** AVAILABLE RECORDS follows **

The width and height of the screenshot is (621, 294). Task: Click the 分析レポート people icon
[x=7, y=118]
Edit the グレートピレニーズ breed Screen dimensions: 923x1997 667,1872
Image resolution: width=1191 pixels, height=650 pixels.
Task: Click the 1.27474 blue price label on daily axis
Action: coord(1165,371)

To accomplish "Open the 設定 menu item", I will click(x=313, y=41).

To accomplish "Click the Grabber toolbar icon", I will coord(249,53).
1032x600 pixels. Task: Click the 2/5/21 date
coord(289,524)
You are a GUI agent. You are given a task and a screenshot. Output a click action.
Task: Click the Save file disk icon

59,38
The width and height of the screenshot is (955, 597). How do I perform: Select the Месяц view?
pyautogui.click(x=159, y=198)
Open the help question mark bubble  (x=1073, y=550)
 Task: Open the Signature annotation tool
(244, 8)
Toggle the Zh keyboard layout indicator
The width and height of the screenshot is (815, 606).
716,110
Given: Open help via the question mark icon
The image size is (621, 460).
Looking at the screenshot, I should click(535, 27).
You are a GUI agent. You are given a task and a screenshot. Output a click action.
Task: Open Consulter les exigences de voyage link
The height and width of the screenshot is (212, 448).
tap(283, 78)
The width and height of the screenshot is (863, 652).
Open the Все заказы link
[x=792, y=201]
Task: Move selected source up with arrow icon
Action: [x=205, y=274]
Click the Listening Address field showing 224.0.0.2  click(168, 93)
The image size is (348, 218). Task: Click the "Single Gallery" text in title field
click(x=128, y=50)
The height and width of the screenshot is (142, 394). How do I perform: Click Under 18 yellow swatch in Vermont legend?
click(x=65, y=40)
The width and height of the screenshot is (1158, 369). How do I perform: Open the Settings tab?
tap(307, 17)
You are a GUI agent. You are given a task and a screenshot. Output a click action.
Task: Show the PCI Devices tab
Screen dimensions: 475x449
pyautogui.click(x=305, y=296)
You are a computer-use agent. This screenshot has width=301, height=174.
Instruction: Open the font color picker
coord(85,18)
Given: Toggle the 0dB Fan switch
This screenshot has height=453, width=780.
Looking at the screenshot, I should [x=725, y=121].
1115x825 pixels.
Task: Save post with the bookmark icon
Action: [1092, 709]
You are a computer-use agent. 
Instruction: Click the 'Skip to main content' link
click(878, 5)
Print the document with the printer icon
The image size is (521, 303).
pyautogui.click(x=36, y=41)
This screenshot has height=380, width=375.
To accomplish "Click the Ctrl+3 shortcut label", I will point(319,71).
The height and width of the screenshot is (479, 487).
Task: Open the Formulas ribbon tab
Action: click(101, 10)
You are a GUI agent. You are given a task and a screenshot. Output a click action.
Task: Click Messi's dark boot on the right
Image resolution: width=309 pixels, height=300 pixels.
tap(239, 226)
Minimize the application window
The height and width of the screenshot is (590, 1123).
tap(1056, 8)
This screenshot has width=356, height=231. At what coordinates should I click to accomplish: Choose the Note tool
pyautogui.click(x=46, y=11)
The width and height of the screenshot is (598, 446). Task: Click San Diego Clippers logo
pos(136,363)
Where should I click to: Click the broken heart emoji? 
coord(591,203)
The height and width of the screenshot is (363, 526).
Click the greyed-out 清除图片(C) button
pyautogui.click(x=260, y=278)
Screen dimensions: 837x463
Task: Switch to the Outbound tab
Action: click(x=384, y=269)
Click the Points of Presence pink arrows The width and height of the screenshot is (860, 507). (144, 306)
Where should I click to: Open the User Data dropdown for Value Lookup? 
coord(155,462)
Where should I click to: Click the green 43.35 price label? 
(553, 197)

** End of AVAILABLE RECORDS **

WORK ORDER: Repeat word for word the lines above that run from the line containing "Open the help" through the line containing "The width and height of the screenshot is (863, 652).", both ends included, and nothing else.

WRITTEN SOLUTION:
Open the help question mark bubble  (x=1073, y=550)
 Task: Open the Signature annotation tool
(244, 8)
Toggle the Zh keyboard layout indicator
The width and height of the screenshot is (815, 606).
716,110
Given: Open help via the question mark icon
The image size is (621, 460).
Looking at the screenshot, I should click(535, 27).
You are a GUI agent. You are given a task and a screenshot. Output a click action.
Task: Open Consulter les exigences de voyage link
The height and width of the screenshot is (212, 448).
tap(283, 78)
The width and height of the screenshot is (863, 652).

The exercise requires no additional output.